◆ **Exercise instructions**
Every line below containing the word "agent" should be found and copied.

◆ **Data records**

========

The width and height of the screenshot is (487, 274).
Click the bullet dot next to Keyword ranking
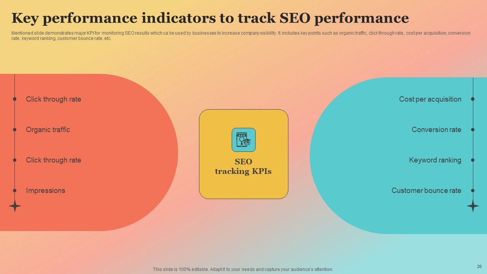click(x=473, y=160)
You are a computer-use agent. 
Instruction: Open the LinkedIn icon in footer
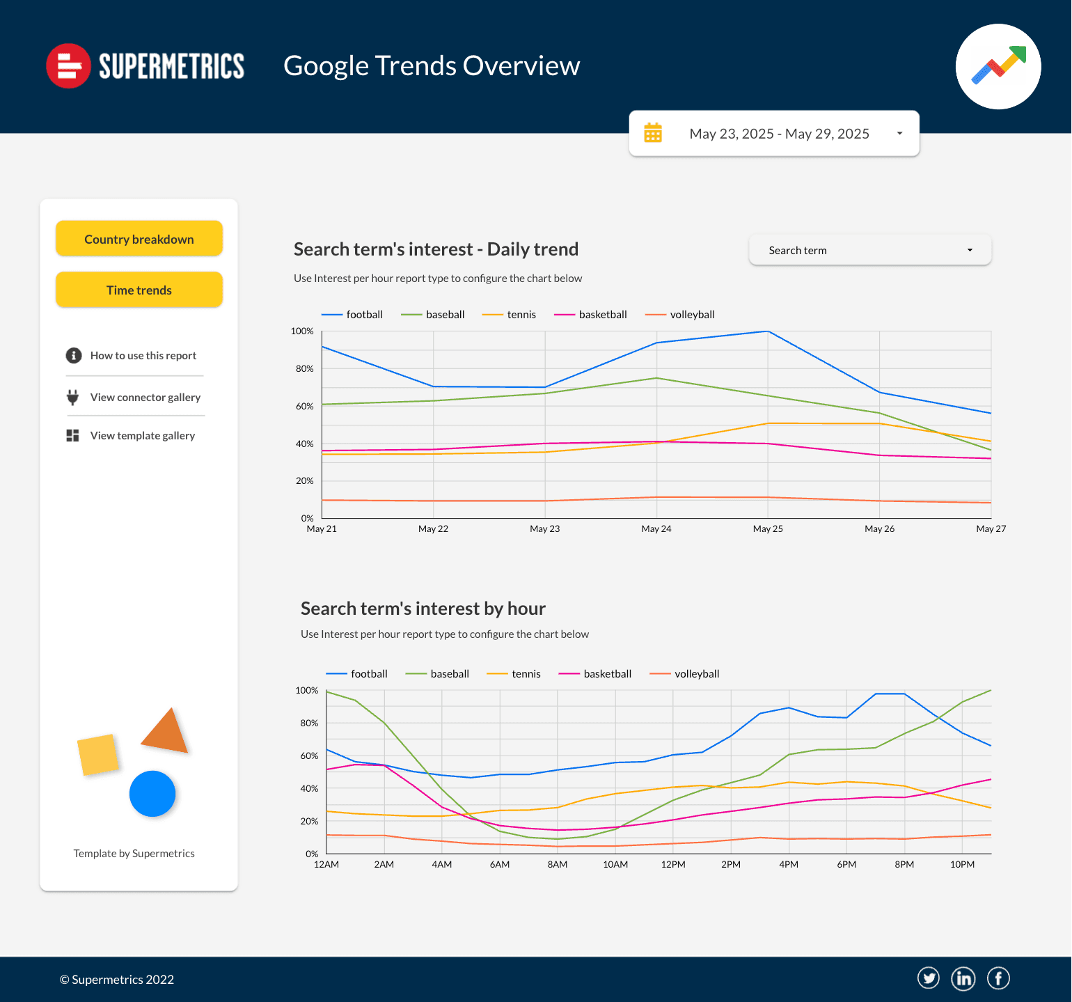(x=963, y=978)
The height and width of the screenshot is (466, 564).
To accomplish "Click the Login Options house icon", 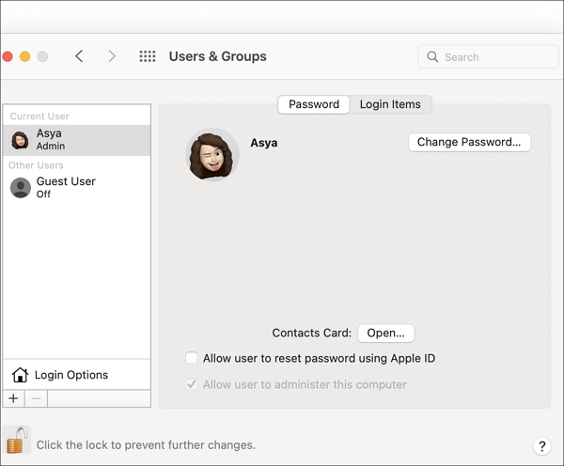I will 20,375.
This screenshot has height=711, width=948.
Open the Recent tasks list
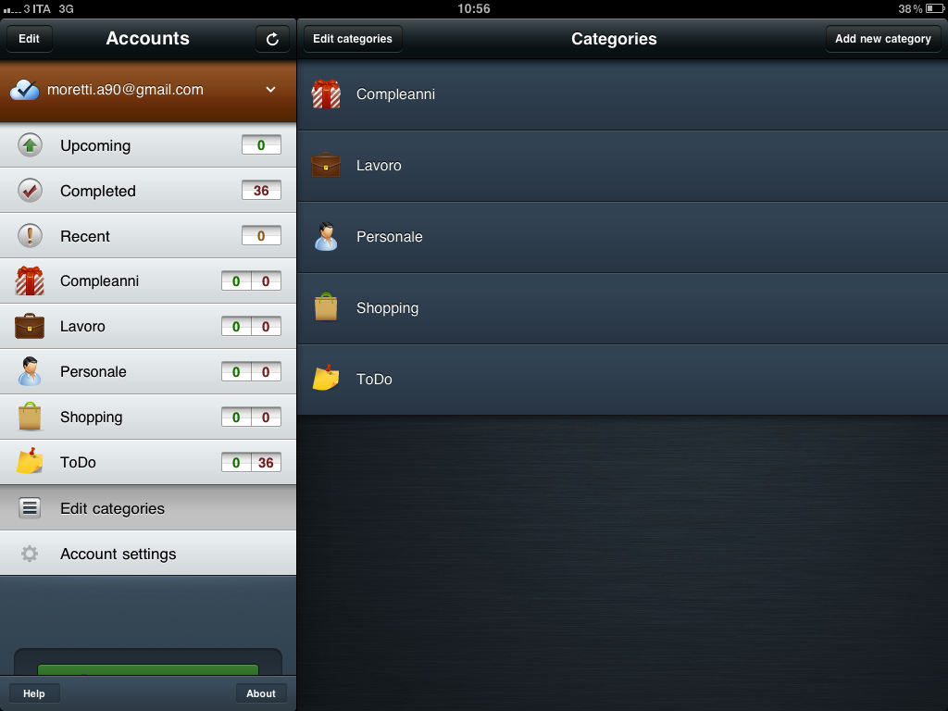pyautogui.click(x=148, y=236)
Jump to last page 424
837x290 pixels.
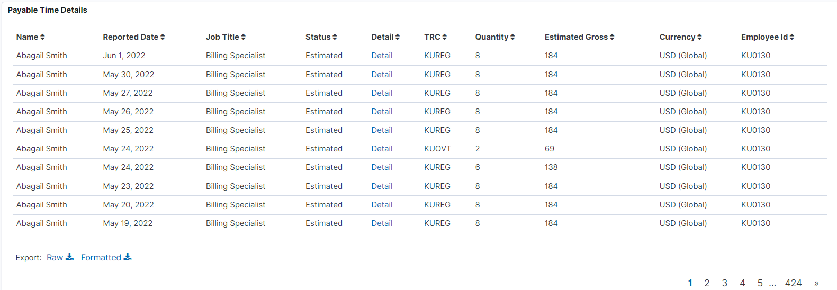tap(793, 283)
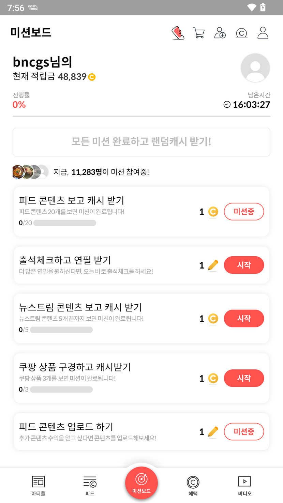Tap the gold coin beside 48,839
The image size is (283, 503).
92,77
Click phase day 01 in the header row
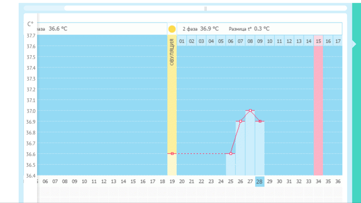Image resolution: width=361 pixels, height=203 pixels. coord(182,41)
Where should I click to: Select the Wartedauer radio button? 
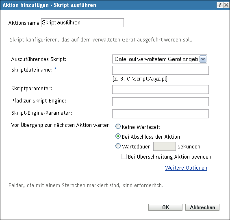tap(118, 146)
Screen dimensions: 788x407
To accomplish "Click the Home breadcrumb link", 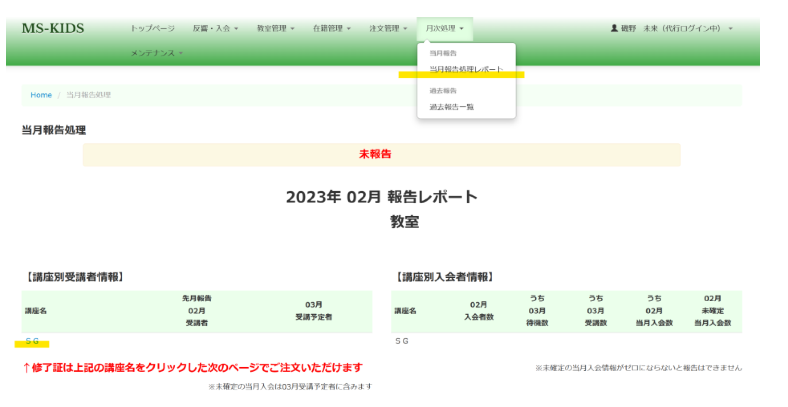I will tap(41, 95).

========

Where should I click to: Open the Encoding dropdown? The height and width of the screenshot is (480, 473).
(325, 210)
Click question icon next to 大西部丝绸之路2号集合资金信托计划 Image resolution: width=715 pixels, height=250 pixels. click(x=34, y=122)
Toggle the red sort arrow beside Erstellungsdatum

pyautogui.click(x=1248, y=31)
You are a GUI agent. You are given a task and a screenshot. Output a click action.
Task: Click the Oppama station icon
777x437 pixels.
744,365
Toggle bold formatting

========

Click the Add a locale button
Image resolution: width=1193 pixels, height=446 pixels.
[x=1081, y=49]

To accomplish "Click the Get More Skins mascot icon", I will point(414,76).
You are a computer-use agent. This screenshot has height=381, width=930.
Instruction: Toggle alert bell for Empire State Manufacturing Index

========

◆ **Answer space**
You are a computer-use agent. 
You are a GUI agent. You are given a task and a screenshot. Output a click action.
You are a computer-use agent. This screenshot has height=381, width=930.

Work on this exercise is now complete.